Budgets#
Budget choices. CCEI measures how much budgets must shrink to remove contradictions.
Budget analysis starts with a sequence of shopping trips. Each trip records the prices that were available and the quantities that were bought. From this, PrefGraph builds a directed graph where an edge from trip A to trip B means the bundle from B was affordable at A’s prices but was not chosen.
GARP checks whether this graph contains preference cycles. CCEI measures how much budgets must shrink before the cycles disappear. MPI finds the costliest cycle. Houtman-Maks counts the fewest trips to drop to eliminate all cycles. Scores closer to 1 indicate behavior that is more consistent with utility maximization.
from prefgraph import BehaviorLog, validate_consistency, compute_integrity_score
import numpy as np
# 3 shopping trips, 2 goods — rows are observations, columns are goods
prices = np.array([[2.0, 1.0], [1.0, 2.0], [1.5, 1.5]])
quantities = np.array([[3.0, 2.0], [2.0, 3.0], [2.5, 2.5]])
log = BehaviorLog(cost_vectors=prices, action_vectors=quantities)
# GARP: does a consistent utility function exist? (True/False)
garp = validate_consistency(log)
# CCEI: how much must budgets shrink to remove contradictions? (0–1)
ccei = compute_integrity_score(log)
print(f"GARP consistent: {garp.is_consistent}")
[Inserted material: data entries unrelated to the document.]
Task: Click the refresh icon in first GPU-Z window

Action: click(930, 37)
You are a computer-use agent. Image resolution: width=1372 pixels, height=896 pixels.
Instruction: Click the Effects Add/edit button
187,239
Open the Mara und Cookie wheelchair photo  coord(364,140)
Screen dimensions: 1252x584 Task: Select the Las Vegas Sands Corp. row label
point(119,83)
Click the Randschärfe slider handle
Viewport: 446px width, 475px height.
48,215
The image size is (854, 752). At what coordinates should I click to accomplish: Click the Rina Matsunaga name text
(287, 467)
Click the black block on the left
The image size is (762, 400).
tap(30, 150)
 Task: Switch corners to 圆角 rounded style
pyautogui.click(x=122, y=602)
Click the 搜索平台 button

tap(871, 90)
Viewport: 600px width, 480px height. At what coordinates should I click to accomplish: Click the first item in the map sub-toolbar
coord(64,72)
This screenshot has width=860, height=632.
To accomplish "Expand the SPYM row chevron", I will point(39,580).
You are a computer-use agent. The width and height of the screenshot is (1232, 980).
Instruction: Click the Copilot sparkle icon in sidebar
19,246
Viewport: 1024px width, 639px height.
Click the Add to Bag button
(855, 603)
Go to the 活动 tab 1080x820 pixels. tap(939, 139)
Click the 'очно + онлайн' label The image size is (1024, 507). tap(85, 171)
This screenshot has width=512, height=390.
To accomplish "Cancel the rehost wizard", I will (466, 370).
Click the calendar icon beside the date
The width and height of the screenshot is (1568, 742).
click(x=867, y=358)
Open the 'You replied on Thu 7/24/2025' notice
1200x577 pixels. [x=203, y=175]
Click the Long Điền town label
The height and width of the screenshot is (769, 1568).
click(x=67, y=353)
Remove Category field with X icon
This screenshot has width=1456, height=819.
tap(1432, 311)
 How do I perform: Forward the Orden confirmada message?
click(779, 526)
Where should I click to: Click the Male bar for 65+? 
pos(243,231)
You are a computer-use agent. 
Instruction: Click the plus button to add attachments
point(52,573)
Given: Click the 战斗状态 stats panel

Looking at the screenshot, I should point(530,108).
print(f"CCEI: {ccei.efficiency_index:.4f}")
GARP consistent: False
CCEI: 0.8750
Engine.analyze_arrays() scores thousands of users in one Rust-backed batch call, running GARP, CCEI, MPI, HM, HARP, VEI, and a utility feasibility check. The per-user Functions API adds everything the Engine does not yet batch, including recovered utility vectors, welfare measurement, the Slutsky matrix, separability tests, and spatial preference recovery.